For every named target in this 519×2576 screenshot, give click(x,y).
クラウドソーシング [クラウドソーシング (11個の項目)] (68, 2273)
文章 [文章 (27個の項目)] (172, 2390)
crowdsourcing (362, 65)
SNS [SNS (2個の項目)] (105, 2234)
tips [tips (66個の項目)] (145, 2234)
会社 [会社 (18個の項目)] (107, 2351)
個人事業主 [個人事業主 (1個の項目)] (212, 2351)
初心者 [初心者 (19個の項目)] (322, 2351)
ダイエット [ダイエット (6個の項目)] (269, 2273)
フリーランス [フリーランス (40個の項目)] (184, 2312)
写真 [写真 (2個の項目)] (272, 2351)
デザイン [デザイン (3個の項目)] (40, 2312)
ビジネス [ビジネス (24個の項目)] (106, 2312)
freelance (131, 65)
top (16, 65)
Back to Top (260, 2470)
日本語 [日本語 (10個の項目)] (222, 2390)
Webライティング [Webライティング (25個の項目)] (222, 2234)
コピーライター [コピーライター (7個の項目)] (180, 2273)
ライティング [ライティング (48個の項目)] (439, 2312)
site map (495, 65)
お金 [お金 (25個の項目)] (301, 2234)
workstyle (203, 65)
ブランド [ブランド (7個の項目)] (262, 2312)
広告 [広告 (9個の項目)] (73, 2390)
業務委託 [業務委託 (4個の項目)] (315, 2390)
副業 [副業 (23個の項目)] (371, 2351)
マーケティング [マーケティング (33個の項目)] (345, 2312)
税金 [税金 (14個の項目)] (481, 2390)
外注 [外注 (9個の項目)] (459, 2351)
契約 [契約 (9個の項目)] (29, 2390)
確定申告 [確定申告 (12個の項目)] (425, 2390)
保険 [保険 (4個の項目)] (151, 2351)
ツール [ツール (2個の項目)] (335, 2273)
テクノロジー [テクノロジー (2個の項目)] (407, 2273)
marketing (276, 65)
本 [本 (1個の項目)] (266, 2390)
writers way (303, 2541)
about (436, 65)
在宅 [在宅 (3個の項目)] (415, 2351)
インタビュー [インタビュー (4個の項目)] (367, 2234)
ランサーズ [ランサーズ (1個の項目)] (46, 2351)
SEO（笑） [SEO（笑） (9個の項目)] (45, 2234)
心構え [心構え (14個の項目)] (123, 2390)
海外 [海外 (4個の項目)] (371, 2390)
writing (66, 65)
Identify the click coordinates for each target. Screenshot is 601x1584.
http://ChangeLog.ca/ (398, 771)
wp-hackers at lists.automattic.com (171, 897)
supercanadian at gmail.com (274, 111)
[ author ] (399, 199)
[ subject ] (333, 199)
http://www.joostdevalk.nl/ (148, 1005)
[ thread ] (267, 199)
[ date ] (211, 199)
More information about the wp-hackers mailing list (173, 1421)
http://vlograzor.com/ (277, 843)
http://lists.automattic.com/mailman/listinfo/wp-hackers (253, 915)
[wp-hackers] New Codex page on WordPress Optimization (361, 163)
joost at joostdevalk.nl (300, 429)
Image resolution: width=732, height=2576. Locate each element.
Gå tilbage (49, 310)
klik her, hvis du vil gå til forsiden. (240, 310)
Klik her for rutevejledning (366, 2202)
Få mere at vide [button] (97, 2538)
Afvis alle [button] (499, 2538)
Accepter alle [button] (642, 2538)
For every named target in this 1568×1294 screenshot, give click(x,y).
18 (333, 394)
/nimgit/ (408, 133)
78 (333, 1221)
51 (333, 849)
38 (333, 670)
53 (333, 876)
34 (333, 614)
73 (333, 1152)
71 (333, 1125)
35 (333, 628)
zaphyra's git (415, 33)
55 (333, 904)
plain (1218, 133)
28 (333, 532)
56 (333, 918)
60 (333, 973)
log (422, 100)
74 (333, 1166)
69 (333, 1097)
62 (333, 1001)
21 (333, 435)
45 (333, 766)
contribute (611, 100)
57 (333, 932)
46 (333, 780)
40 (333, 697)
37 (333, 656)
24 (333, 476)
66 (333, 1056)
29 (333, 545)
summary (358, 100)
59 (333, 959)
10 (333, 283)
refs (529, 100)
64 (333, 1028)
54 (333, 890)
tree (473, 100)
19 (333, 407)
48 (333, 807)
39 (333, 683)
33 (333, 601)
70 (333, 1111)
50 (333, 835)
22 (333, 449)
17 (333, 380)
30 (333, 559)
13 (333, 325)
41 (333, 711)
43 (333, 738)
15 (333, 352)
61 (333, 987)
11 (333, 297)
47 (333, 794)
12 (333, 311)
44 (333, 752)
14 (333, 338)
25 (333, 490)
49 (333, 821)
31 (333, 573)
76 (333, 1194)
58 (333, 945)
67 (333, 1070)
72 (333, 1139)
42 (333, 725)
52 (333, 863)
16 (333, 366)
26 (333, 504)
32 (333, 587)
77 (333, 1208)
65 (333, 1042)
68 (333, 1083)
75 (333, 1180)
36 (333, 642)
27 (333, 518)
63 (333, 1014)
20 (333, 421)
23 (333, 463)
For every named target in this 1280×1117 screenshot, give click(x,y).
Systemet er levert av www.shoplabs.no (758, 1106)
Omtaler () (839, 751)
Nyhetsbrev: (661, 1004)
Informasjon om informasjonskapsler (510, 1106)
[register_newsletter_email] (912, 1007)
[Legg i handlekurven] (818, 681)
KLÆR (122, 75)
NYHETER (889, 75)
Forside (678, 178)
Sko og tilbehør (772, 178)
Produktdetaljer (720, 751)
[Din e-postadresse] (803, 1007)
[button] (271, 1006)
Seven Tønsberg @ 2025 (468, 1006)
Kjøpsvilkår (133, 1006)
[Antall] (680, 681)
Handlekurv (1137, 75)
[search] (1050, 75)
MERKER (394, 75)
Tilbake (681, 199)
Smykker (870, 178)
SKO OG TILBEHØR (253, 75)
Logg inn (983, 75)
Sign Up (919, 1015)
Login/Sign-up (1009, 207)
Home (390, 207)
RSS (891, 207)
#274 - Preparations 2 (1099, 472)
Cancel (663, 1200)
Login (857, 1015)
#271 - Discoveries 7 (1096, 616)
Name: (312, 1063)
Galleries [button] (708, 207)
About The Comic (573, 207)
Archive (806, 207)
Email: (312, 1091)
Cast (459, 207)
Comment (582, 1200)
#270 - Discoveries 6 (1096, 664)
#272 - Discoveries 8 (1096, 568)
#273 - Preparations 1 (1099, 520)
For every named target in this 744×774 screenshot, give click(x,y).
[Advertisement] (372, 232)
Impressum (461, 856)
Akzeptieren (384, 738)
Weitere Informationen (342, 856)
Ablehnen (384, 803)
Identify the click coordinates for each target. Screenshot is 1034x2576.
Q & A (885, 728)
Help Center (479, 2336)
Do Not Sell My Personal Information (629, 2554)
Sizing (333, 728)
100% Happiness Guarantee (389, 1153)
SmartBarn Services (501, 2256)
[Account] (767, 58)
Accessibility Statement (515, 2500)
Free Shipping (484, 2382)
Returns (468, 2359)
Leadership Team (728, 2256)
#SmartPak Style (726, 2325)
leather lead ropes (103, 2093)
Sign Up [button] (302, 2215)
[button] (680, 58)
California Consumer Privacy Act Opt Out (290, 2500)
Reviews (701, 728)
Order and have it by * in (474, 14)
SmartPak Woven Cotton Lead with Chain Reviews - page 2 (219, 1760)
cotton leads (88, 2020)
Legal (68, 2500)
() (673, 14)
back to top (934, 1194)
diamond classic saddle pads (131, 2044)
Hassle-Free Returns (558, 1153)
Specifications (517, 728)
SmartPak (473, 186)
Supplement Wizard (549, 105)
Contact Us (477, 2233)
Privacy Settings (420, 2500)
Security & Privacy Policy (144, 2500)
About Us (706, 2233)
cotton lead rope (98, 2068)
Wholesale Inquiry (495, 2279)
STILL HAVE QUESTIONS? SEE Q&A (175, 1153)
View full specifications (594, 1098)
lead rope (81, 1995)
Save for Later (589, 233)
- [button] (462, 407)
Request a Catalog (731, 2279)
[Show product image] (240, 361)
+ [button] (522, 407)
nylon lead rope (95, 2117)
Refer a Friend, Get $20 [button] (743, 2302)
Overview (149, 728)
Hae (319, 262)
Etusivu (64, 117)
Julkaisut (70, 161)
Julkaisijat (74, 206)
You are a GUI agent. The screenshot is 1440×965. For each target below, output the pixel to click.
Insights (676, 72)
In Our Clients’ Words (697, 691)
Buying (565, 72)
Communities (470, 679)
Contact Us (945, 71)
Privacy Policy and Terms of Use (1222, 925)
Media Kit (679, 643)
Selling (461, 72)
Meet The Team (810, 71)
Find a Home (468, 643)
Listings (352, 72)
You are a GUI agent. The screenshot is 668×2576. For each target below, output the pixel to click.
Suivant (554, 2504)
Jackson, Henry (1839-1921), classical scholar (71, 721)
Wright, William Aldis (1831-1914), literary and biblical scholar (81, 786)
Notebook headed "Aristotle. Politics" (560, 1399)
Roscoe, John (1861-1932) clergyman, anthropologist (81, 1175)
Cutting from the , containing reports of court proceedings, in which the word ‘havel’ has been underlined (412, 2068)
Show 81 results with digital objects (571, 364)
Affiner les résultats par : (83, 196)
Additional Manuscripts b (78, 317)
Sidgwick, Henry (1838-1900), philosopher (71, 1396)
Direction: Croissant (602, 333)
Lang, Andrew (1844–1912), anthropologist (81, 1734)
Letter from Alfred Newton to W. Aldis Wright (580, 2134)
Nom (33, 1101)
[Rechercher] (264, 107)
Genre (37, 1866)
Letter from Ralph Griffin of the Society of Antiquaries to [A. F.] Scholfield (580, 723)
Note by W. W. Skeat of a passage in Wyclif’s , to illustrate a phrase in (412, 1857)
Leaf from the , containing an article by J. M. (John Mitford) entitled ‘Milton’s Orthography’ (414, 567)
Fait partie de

Short exercise = Turn the listing above, from its first line up to and including the line with "保険 [保険 (4個の項目)] (151, 2351)", into a JSON list of strings with one string per line and blank lines omitted.

Written answer =
[
  "For every named target in this 519×2576 screenshot, give click(x,y).",
  "クラウドソーシング [クラウドソーシング (11個の項目)] (68, 2273)",
  "文章 [文章 (27個の項目)] (172, 2390)",
  "crowdsourcing (362, 65)",
  "SNS [SNS (2個の項目)] (105, 2234)",
  "tips [tips (66個の項目)] (145, 2234)",
  "会社 [会社 (18個の項目)] (107, 2351)",
  "個人事業主 [個人事業主 (1個の項目)] (212, 2351)",
  "初心者 [初心者 (19個の項目)] (322, 2351)",
  "ダイエット [ダイエット (6個の項目)] (269, 2273)",
  "フリーランス [フリーランス (40個の項目)] (184, 2312)",
  "写真 [写真 (2個の項目)] (272, 2351)",
  "デザイン [デザイン (3個の項目)] (40, 2312)",
  "ビジネス [ビジネス (24個の項目)] (106, 2312)",
  "freelance (131, 65)",
  "top (16, 65)",
  "Back to Top (260, 2470)",
  "日本語 [日本語 (10個の項目)] (222, 2390)",
  "Webライティング [Webライティング (25個の項目)] (222, 2234)",
  "コピーライター [コピーライター (7個の項目)] (180, 2273)",
  "ライティング [ライティング (48個の項目)] (439, 2312)",
  "site map (495, 65)",
  "お金 [お金 (25個の項目)] (301, 2234)",
  "workstyle (203, 65)",
  "ブランド [ブランド (7個の項目)] (262, 2312)",
  "広告 [広告 (9個の項目)] (73, 2390)",
  "業務委託 [業務委託 (4個の項目)] (315, 2390)",
  "副業 [副業 (23個の項目)] (371, 2351)",
  "マーケティング [マーケティング (33個の項目)] (345, 2312)",
  "税金 [税金 (14個の項目)] (481, 2390)",
  "外注 [外注 (9個の項目)] (459, 2351)",
  "契約 [契約 (9個の項目)] (29, 2390)",
  "確定申告 [確定申告 (12個の項目)] (425, 2390)",
  "保険 [保険 (4個の項目)] (151, 2351)"
]